Stored records:
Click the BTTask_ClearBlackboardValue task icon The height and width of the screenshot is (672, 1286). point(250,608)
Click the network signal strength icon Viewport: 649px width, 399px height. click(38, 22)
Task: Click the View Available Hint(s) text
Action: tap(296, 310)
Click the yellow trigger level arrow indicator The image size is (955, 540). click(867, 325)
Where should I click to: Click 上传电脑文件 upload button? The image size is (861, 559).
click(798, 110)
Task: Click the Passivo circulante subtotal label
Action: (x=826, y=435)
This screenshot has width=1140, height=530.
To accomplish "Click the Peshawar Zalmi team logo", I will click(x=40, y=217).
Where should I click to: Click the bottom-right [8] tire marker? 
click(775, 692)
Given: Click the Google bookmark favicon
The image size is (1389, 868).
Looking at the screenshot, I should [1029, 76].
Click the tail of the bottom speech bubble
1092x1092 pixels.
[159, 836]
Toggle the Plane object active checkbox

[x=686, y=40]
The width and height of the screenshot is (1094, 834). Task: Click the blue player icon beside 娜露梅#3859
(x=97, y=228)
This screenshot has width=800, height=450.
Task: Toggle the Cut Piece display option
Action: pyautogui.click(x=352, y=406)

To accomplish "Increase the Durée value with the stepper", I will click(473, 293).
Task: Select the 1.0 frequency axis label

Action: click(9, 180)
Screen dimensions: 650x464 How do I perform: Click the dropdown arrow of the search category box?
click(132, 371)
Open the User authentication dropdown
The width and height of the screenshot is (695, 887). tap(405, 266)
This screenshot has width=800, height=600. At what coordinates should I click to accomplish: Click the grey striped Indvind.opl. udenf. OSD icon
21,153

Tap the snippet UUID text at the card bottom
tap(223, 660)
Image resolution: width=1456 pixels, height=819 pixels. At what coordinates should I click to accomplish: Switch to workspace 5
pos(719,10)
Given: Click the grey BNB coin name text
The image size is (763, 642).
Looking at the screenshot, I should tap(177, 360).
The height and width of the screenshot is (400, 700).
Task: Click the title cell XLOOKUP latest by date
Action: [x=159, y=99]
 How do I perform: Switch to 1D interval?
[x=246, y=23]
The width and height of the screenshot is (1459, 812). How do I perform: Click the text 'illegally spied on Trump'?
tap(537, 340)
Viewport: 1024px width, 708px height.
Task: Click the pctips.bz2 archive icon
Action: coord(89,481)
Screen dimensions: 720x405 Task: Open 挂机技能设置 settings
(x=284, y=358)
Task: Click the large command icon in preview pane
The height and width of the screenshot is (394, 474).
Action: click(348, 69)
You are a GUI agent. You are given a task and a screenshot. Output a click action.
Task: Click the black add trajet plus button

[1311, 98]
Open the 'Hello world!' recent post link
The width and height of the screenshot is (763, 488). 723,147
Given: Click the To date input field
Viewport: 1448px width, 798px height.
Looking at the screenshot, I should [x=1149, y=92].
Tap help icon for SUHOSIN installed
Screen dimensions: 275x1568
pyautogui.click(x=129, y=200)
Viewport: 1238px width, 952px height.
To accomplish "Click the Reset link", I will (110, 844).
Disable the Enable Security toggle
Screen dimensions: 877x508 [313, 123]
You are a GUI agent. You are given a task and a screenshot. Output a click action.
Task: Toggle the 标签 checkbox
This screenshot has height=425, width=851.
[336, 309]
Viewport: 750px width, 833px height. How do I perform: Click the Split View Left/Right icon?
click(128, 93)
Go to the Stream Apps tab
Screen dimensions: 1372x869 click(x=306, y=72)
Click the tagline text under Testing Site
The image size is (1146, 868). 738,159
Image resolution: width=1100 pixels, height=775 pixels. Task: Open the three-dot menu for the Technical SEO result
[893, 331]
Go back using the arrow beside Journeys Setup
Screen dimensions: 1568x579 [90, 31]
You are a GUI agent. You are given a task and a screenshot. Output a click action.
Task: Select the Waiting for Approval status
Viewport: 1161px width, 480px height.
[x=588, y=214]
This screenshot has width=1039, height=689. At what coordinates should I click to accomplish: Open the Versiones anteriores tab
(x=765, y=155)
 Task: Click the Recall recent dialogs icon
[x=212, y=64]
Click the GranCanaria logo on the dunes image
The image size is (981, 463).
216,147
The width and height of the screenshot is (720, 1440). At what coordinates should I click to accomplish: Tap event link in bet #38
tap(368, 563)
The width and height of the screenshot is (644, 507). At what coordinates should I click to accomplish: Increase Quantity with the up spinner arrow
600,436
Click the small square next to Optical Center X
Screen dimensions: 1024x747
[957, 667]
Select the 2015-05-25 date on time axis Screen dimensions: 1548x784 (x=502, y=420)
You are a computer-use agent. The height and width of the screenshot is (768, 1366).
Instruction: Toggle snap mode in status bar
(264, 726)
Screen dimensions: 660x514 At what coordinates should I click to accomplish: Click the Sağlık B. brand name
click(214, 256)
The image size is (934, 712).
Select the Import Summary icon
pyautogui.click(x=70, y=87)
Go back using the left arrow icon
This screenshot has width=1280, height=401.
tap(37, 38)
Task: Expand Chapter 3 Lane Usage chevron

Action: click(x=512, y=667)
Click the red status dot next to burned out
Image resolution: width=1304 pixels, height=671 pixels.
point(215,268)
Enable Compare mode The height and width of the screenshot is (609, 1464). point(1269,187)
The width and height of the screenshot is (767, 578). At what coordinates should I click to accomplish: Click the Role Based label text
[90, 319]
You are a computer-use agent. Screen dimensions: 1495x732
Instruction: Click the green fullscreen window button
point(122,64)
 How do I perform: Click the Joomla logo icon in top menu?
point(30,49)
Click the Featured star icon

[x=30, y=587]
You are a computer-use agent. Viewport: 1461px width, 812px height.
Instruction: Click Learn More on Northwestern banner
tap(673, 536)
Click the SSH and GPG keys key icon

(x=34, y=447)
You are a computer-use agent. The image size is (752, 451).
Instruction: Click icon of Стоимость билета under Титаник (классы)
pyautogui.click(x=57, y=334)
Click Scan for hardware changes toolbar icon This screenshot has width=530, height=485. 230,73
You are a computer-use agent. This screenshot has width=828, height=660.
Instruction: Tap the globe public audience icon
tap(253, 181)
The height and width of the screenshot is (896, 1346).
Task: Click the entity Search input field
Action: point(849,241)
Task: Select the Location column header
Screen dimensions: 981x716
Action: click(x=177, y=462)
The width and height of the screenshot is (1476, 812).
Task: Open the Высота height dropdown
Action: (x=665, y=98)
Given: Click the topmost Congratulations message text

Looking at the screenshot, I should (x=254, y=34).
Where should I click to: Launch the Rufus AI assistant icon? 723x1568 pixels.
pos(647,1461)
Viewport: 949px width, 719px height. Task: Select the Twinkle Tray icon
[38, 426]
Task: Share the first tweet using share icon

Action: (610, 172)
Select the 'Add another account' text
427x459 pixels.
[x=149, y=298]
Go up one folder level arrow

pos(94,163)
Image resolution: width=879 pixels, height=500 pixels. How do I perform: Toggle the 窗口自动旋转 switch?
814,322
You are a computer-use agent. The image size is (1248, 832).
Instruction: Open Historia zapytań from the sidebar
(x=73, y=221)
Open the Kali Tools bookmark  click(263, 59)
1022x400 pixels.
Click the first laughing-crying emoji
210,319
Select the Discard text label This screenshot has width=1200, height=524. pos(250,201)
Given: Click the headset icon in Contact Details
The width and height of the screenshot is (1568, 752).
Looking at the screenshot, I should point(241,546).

*WHAT YOU NEED TO DO*
Go through the records and show every line with the string "bookmark" in it.

*ANSWER TO THE PROBLEM*
Given: Click the Google bookmark favicon
Open the Kali Tools bookmark  click(263, 59)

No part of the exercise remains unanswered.